As conventional video compression techniques, various coding methods have been known, which include a transform coding method, a predictive coding method, a hybrid coding method, a vector quantization method, and a sub-band coding method. Recently, such video compression techniques have been making fast progress. In particular, as they have been applicable to technical fields such as ISDNs and multimedia, international standards relating to the video compression have been continuously reported.
For example, the international standard so called a moving picture experts group (MPEG) for recording a compressed video on a digital recording medium such as a CD-ROM is currently extending.
In accordance with this MPEG standard, it is possible to achieve an encoding at a high compression ratio, using methods such as a discrete cosine transform (DCT), a motion estimation (ME) and a variable length coding (VLC).
Referring to FIG. 1, there is illustrated a conventional device for compression-encoding video signals. As shown in FIG. 1, the compression encoding device comprises a decimation unit 1 for reducing the amount of data for an original video in a sub-sampling manner, a first encoding unit 2 for encoding output data from the decimation unit 1 to compress it, and a VLC/formatter 3 for compression-formatting an encoded signal from the first encoding unit 2 in a VLC manner.
On the other hand, FIG. 2 illustrates a conventional device for decoding compressed video signals. This decoding device comprises a decoder 4 for receiving compression-encoded video data and decoding it, and an expand unit 5 for expanding video data decoded in the decoder 1.
Operations of these devices for compression-encoding video signals and decoding them will now be described.
As an original digital video signal is received in the compression encoding device, the amount of data thereof is reduced in the decimation unit 1, in a sub-banding coding manner. Thereafter, the video data reduced in data amount is encoded in the first encoding unit 2 to be compressed. The compression-encoded signal is then formatted in the VLC/formatter 3, in a variable length coding manner, so as to be compressed at a higher rate. This compressed video data is recorded on a recording medium or transmitted via a transmitting medium.

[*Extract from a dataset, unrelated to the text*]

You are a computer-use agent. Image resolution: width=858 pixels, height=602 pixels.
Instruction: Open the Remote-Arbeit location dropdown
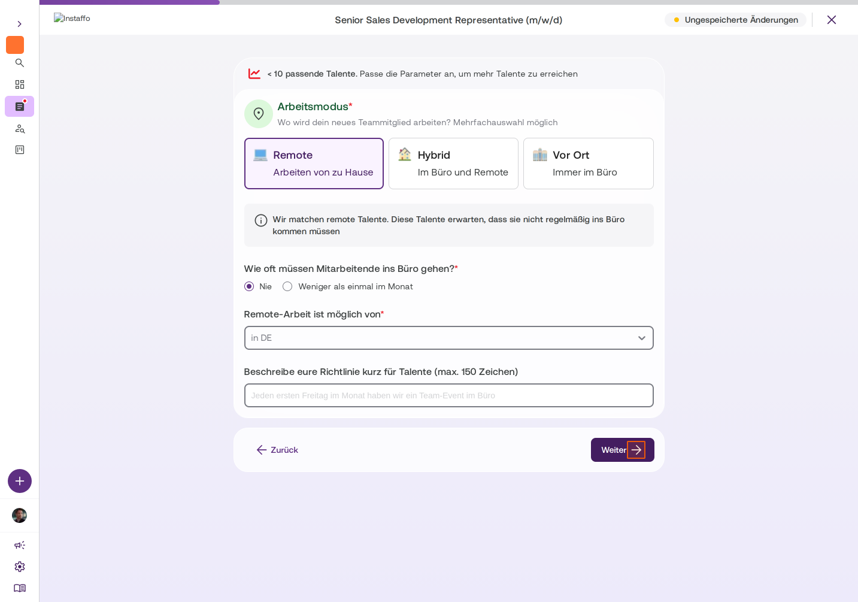(449, 338)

On the other hand, when a signal obtained by reproducing the signal transmitted from the video signal compression encoding device or recorded on the recording medium is received in the decoding device, it is decoded in the decoder 4 and then expanded to the size of the original video signal, in the expand unit 5, so as to be recovered.
The first encoding unit 1 utilizes high technical video compression techniques, so as to transmit video data with a proper size and a proper amount within a certain limited bandwidth. For example, video compression techniques which are regarded as optimum ones for respective channels are selected in various fields such as HDTV fields, digital VCR fields, and multimedia fields.
Where a higher compression ratio is desired, in spite of a degradation in picture quality, a device such as the decimation unit 1 is used. In this case, there is used a method for reducing a video in size in the sub-sampling manner and then compressing it. When this method is used, fine information of the video disappear during when the size of video information is optionally reduced.
In cases of video data compression methods used in HDTV digital VCRs and digital broadcasting satellites (DBSs), the use of the decimation unit 1 is eliminated so that an original video subjected to no sub-sampling is compression encoded, in order to generate a video signal with a certain limited bandwidth. In this case, there are various problems relating to the data amount.
Each of the above-mentioned video data compression techniques are designed for one selected channel or recording medium. If a new application requiring a larger bandwidth is made, an optimum video data compression technique will be newly developed. However, such a video data compression technique newly developed may have no relation with the known video data compression techniques. In this case, there is a problem about a compatibility to systems using the known compression techniques. For example, it is impossible to utilize the new compression technique in systems using the known compression techniques, since a new decoding technique should be used, in order to decode a video signal encoded according to the new compression technique. Furthermore, a new system to which a new decoding technique is applied can not decode video data encoded according to the known compression techniques.
Due to such a problem about compatibility, the manufacturers need a long time for developing new systems. On the other hand, the consumers bear expenses for purchasing the systems. As a result, there is also a problem of requiring a long system replacement time for enabling a commercial use of more efficient video processing systems meeting new and larger bandwidths.
Until an optimum video compression technique is developed, it is necessary to provide compression encoding/decoding devices capable of being applied to new bandwidths and yet minimizing an alternation of existing systems, even though they exhibit a slight degradation in picture quality.